»»

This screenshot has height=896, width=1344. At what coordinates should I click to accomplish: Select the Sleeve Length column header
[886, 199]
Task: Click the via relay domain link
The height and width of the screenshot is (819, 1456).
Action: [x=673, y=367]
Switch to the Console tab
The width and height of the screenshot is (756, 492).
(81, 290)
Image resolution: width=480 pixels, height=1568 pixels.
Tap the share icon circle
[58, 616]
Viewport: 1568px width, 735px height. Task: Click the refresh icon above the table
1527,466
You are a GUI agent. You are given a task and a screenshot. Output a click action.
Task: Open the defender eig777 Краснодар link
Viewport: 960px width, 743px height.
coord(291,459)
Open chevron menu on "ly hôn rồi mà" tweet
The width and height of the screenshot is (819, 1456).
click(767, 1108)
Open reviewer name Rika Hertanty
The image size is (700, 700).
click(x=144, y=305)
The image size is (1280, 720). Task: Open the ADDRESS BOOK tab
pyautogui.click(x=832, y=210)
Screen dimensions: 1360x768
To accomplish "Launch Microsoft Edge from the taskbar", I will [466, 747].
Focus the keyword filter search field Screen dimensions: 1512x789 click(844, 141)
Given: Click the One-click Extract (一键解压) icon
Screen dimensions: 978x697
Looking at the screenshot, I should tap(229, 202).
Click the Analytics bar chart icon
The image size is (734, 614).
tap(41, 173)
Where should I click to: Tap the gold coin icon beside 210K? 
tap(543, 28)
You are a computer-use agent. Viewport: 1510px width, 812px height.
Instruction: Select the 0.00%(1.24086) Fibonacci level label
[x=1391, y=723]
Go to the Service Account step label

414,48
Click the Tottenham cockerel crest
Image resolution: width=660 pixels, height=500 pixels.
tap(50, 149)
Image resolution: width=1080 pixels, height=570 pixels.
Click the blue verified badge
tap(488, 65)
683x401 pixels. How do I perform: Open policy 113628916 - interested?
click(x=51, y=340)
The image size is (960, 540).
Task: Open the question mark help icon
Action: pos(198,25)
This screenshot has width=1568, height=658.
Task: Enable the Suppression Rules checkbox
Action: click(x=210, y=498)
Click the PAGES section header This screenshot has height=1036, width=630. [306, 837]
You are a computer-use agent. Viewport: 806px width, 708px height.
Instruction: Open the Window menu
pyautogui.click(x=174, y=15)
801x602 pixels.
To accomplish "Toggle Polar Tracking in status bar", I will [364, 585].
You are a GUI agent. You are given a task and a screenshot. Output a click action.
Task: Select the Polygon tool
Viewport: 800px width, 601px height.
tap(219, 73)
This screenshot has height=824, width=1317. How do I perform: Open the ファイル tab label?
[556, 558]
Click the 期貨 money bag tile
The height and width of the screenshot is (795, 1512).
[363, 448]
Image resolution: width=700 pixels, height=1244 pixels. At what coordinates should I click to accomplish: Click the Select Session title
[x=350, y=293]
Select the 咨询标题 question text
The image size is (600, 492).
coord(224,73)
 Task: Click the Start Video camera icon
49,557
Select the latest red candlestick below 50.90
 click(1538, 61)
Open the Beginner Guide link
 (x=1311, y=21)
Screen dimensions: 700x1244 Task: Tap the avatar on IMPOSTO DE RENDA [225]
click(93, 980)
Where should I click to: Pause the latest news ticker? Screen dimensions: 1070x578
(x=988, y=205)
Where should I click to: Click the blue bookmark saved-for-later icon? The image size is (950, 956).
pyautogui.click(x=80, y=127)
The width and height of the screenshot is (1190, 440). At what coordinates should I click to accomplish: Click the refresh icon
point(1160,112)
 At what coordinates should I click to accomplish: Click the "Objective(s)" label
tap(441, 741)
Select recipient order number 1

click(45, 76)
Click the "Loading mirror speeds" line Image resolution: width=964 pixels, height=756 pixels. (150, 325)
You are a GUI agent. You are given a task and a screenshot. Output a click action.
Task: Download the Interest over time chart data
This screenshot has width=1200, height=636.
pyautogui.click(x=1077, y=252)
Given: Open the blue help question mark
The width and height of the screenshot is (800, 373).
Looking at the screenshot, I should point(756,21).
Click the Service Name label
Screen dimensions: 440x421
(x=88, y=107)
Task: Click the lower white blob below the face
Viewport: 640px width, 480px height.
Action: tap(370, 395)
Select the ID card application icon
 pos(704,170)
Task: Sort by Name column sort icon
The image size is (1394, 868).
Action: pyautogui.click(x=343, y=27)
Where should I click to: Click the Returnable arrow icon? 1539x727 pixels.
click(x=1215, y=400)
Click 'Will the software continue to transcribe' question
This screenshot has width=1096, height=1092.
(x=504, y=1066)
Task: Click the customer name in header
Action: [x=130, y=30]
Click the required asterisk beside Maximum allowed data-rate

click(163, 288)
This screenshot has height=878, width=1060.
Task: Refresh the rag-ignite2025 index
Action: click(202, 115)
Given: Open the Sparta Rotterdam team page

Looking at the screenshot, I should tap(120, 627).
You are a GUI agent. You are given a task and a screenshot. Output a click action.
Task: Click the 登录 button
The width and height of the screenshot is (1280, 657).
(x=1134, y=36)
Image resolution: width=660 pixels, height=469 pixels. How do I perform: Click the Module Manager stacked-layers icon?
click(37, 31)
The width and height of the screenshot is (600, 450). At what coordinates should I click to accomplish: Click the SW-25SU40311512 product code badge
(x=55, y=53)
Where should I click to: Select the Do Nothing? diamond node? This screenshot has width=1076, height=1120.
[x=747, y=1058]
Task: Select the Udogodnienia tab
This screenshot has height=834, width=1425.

««

## Exercise
The lines above that hold the word "computer" are the ones to copy.

## Exercise answer
You are a computer-use agent. Viewport: 1510px width, 812px height.
You are a computer-use agent. Viewport: 806px width, 708px height.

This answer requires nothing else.